# Collected data:
____

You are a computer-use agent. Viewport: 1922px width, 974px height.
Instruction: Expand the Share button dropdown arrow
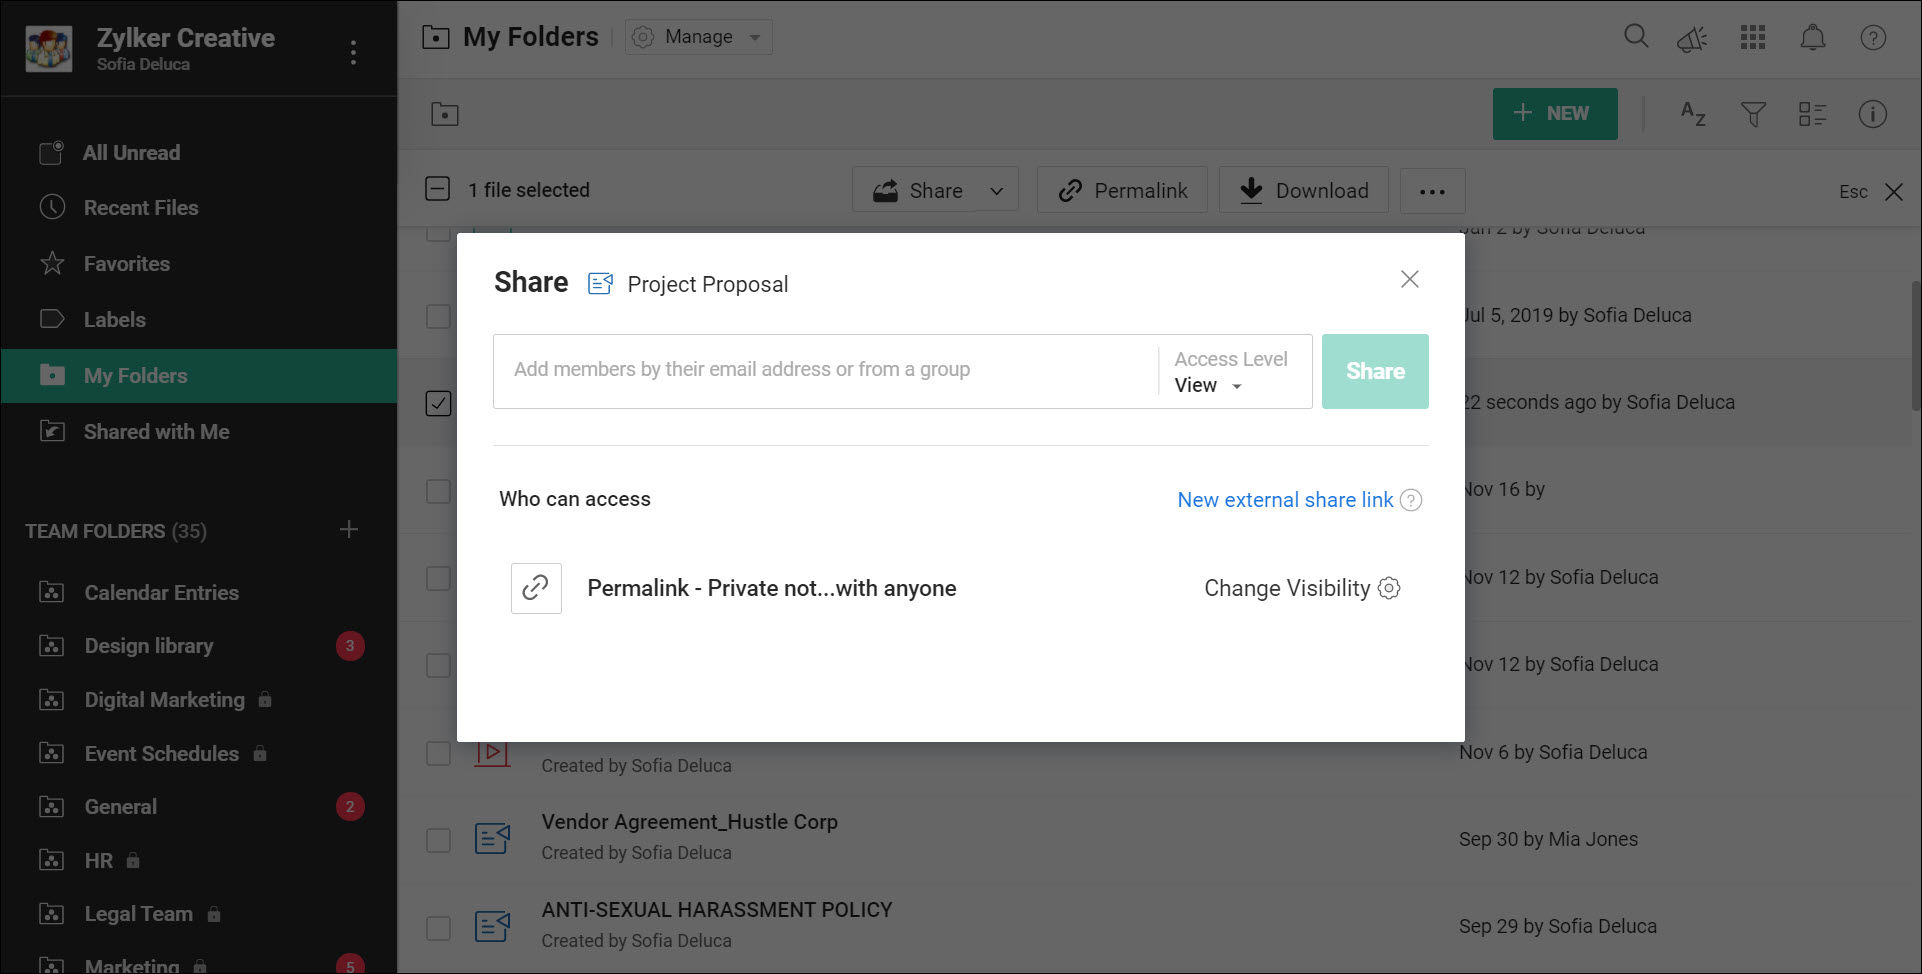tap(996, 191)
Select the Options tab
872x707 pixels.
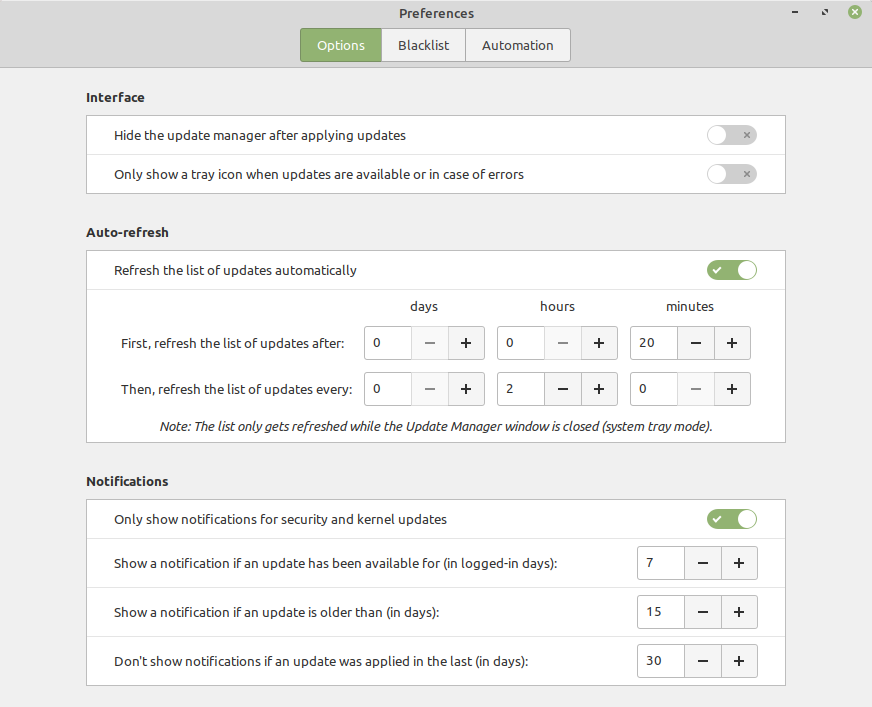[x=341, y=45]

____

# WHAT NEEDS TO BE DONE:
Reproduce all of the entries word for word, skipping any pictures they hold.

# EXPECTED ANSWER:
You are a computer-use agent. Viewport: 1922px width, 974px height.
Instruction: Expand the Share button dropdown arrow
tap(996, 191)
Select the Options tab
872x707 pixels.
[x=341, y=45]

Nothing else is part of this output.